The whole thing just wasn’t cost effective, Kennedy told the committee, and wasn’t helpful to public safety.
Justice Breyer added that mandatory minimum sentences were “a terrible idea,” and urged Congress to “prioritize” improvements to the criminal-justice system. Breyer has long been an opponent of mandatory minimums, which he says “set back the cause of justice.”
LET’S RECOGNIZE THE MAJORITY OF GOOD PROSECUTORS SAYS INNOCENCE PROJECT LAW SCHOOL PROF
We at WitnessLA are often critical of prosecutorial overreach and misconduct, in which winning seems all important, and seeking justice falls by the wayside.
Yet this Op Ed for Politico by Lara Bazelon—associate clinical professor of law at Loyola Law School and director of the school’s Project for the Innocent—is an important reminder that, like journalists and cops, the majority of prosecutors are doing their damnedest to use their profession to make things better.
Here’s a clip:
….It is a misconception that prosecutors simply take the job to put people behind bars. Yes, there are bad apples, but they are a minority whose misdeeds attract a disproportionate share of media attention. The vast majority of prosecutors go into this line of work to ensure that citizens get justice—and, in a growing number of cases, that means helping to free wrongly convicted felons.
Last year, 125 men and women were released from prison because they were wrongfully convicted, according to a report by the National Registry of Exonerations. That is more than two people per week and a record number of exonerations for a given year. More than half of these cases—or 67— were overturned because of prosecutors like Mark Larson either cooperated or led the charge to set the record straight and ensure that justice was done.
The irony of my writing this essay is not lost on me. Before directing the innocence project at Loyola Law School, I spent seven years working as a deputy federal public defender where my role in the system was to vigorously defend the criminally accused regardless of whether they “did it” or not. My job description emphatically did not include singing the praises of prosecutors. But it is important to do that. We should call out bad prosecutors and punish their misconduct, of course. Just as importantly, we should make sure that honorable prosecutors get the attention and respect they deserve.
Many exonerations receive extensive media coverage, searing into the national consciousness the image of the prisoner’s emotional reaction at the moment of freedom as we learn about the long road from hopeless, unmitigated suffering to sudden and complete redemption.

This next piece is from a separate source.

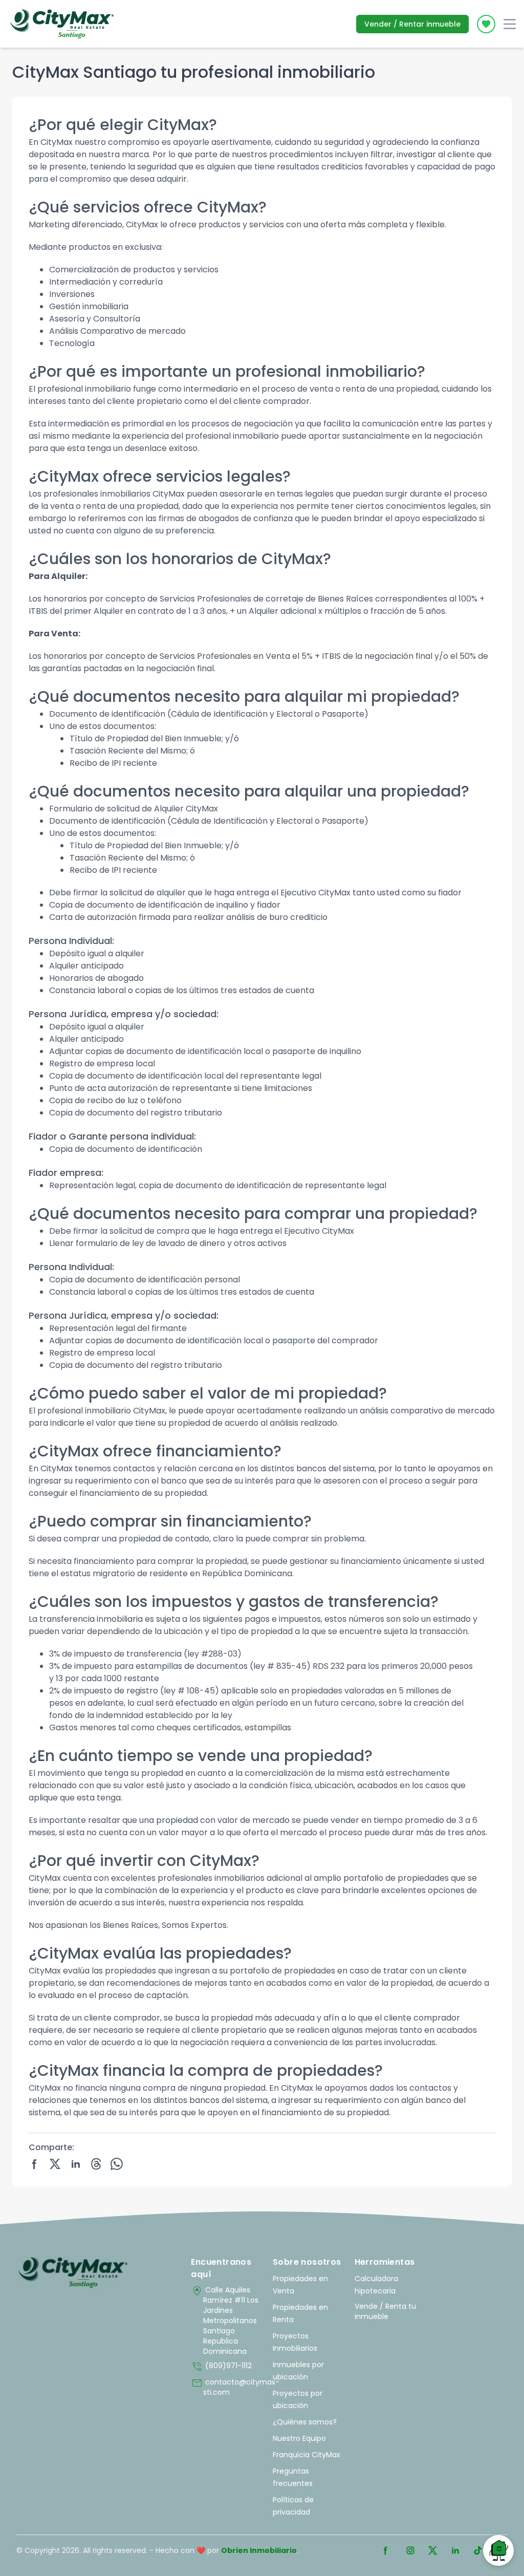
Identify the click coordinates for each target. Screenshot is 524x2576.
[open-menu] (510, 24)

Afterwards come the recriminations. Prosecutors lied and withheld evidence. Witnesses who claimed to be 100 percent positive were in fact 100 percent wrong, coaxed or coerced into finger-pointing by overzealous police officers. Our system of justice, we are told over and over again, is irretrievably broken.
What receives less discussion is the powerful, positive narrative behind the recent statistics: the story of the good prosecutor. The National Registry of Exonerations records not only the number of exonerations, but their cause.